28 Apr Spring Resume Cleaning with CEO Dawn Whitney
Whether you have been laid off, furloughed or are still working, there is never a bad time to freshen up your resume. If you have been sending out your resume to countless positions and feel like you never hear back, there is a chance it is an easy reason why- your resume.
I figured it is time to throw my hat in the ring as another point of reference since my entire career has been one of helping others. When I hire my internal staff to become recruiters, this becomes their number one focus- serving others. Contrary to what some may believe, recruiters do it to serve. We love helping candidates find a job, prepare a resume, ace a phone screen, and wow a team on a panel interview.
Here are some simple tools of the trade to help you if you are thinking about sprucing up that resume during this time. Much of this information I am sharing is from the many years of experience in this business but most importantly, it is directly from my clients. The people looking to hire YOU. If a position opens and a hiring manager received 100+ resumes on their desk, how will YOURS stand out?
Important things to note:
• It takes a client an average for 20-30 seconds to scan a resume and decide “yes or no”
• They are looking to understand quickly what you do, for how long and why you stand out
• Please make it easy for a prospective employer to review your resume quickly and understand exactly what type of skills you can bring to the table
The Do’s and Please Don’ts:
• Bulleted items at the top of the resume make it easier for client’s to quickly summarize experience–Group your years of experience at the top under for example:
“PROFESSIONAL SKILLS SUMMARY”

▶ **Supplied data**:
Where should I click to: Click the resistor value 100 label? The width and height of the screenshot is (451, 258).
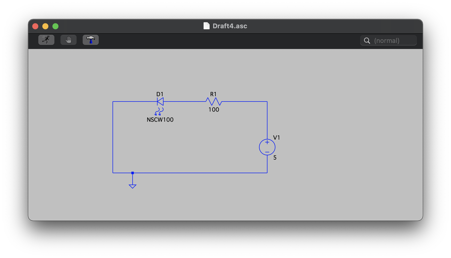214,110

▶ **Required work**: Reproduce the entire spring resume-cleaning article word for word. The material is not needed here.

▶ **Full solution**:
28 Apr Spring Resume Cleaning with CEO Dawn Whitney
Whether you have been laid off, furloughed or are still working, there is never a bad time to freshen up your resume. If you have been sending out your resume to countless positions and feel like you never hear back, there is a chance it is an easy reason why- your resume.
I figured it is time to throw my hat in the ring as another point of reference since my entire career has been one of helping others. When I hire my internal staff to become recruiters, this becomes their number one focus- serving others. Contrary to what some may believe, recruiters do it to serve. We love helping candidates find a job, prepare a resume, ace a phone screen, and wow a team on a panel interview.
Here are some simple tools of the trade to help you if you are thinking about sprucing up that resume during this time. Much of this information I am sharing is from the many years of experience in this business but most importantly, it is directly from my clients. The people looking to hire YOU. If a position opens and a hiring manager received 100+ resumes on their desk, how will YOURS stand out?
Important things to note:
• It takes a client an average for 20-30 seconds to scan a resume and decide “yes or no”
• They are looking to understand quickly what you do, for how long and why you stand out
• Please make it easy for a prospective employer to review your resume quickly and understand exactly what type of skills you can bring to the table
The Do’s and Please Don’ts:
• Bulleted items at the top of the resume make it easier for client’s to quickly summarize experience–Group your years of experience at the top under for example:
“PROFESSIONAL SKILLS SUMMARY”